The results of the framework application on our research were reported in Table 2. None of the considered crops were excluded from the framework, as they were perennial rhizomatous grasses (PRGs) and short-rotation coppice crops (SRCs). Under our experimental conditions (Mediterranean climate), the most favorable harvest season was summer (dry season), whereas spring and autumn (generally wet) can hamper harvesting operations because of the increase of soil humidity even if, during the harvesting time, the supply of water to channels is interrupted. A very different range of conditions was observed for crop harvestability (Table 2). Generally the PRGs, with the partial exception of Miscanthus, showed a good adaptability whereas the SRCs did not tolerate to be early harvested (not before all the leaves have fallen).

Biomass production

The biomass production was an important feature to consider for the crop choice because it allows us to compare the performances of crops regardless of the use to which they are devoted. Since the carbon content can be estimated as about the half of biomass dry weight, it is also possible to use these data to evaluate the amount of carbon dioxide fixed by the plants and then to quantify the capability of the crops to act as carbon sink (GHGs limiting). From this point of view, the comparison among crops grown under different cultivation conditions (as paludiculture and drainage-based agriculture) becomes possible (Monfreda et al., 2008).

The paludiculture crop production can be evaluated by comparing their aboveground biomass yeld with those of a control crop grown in the same climatic and pedological conditions, but under drained cultivation [relative productivity (RP)]. The ranking rules for biomass production tests are reported in Table 1.

Another point to consider, is the difference between the harvestable biomass and the crop residues that remain on (fallen leaves, crowns) or within (root system) the soil. Both portions are important: the first one defines the marketable production whereas the second one quantifies the potential crop contribution to form new peat (Karp and Shield, 2008; Wichtmann et al., 2010). In this respect, the choice of harvest timing can modify the ratio between the two component of biomass to the aim of enhancing the productivity or the peat forming capability of the crop. Anyhow the crop residues left on/within the field should not be less than a minimum value (generally at least 20% of the total biomass production) able to ensure the reconstitution of peat consumed in the same time unit (Wichtmann and Joosten, 2007).
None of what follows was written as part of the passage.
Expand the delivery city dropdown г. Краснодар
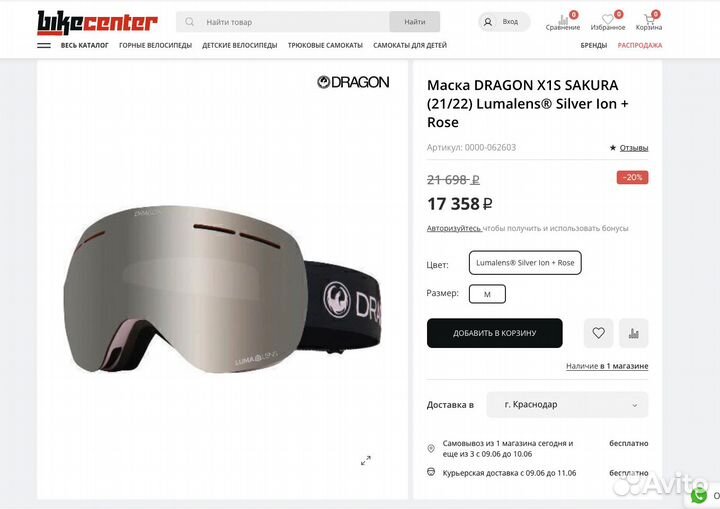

The results of the framework application on our research are reported in Table 3. Crop productivity showed a large variability also due to the lag of the SRCs in achieving the full crop production compared to the PRGs. The mean yields over two years (second and third growing season) were: 36.6 Mg ha–1 for Arundo, 24.7 Mg ha–1 for Miscanthus, 11.5 Mg ha–1 for Phragmites (Giannini et al., in press). For woody crops we chose to consider the last year yield (third growing season) because it was the closest to the full production value. The yield of Populus was equal to 10.3 Mg ha–1 after one year from the cut and the yield of Salix was equal to 12.8 Mg ha–1 after two years from the cut (6.4 Mg ha–1 y–1) (Giannini et al., in press). The maize yield (as whole plant) was equal to 17.5 Mg ha–1 (Giannini et al., in press) and was used as control crop for the calculation of relative productivity for all the tested species. The RP values obtained ranged from +109% for Arundo to -63% for Salix.

Attitude to cultivation

This aspect is strictly connected to the plant adaptability to the typical characteristics of the wet or rewetted peatlands such as saturated soil conditions (hypoxia or anoxia), acid soil reaction, low hydraulic conductivity, possible soil salinity, etc. The evaluation of the physiological tolerance to grow under these conditions is important to assess the stress level at which the crop was growing and then a possible reduction of the stand duration over time.

To evaluate this attitude, we have to compare the results reported in literature about the same crops grown under ordinary (rain-fed, mineral and unsaturated soil, neutral or sub-alkaline pH, etc.) and paludicultural cultivation, all other conditions being equal (i.e. climate and age growth). As much as the difference between the yields gained in the two different cultivation conditions is minimal, the more the species is suitable to paludiculture. The ranking rules for the execution of the test are reported in Table 1.

In absence of comparative data, we can use the stability of the yields over time to evaluate the crop attitude to paludiculture cultivation. Those crops that show a noticeable variation of biomass production, even in a few years, are not advisable. It is possible, indeed, that these differences are the result of the inability of crop to adapt to unfavorable conditions such as a prolonged period of soil submersion. Within a paludiculture cropping system, the cultivation conditions are substantially constant over the years (water and nutrient availability) and a sudden yield decrease can warn us against a next failure of the stand.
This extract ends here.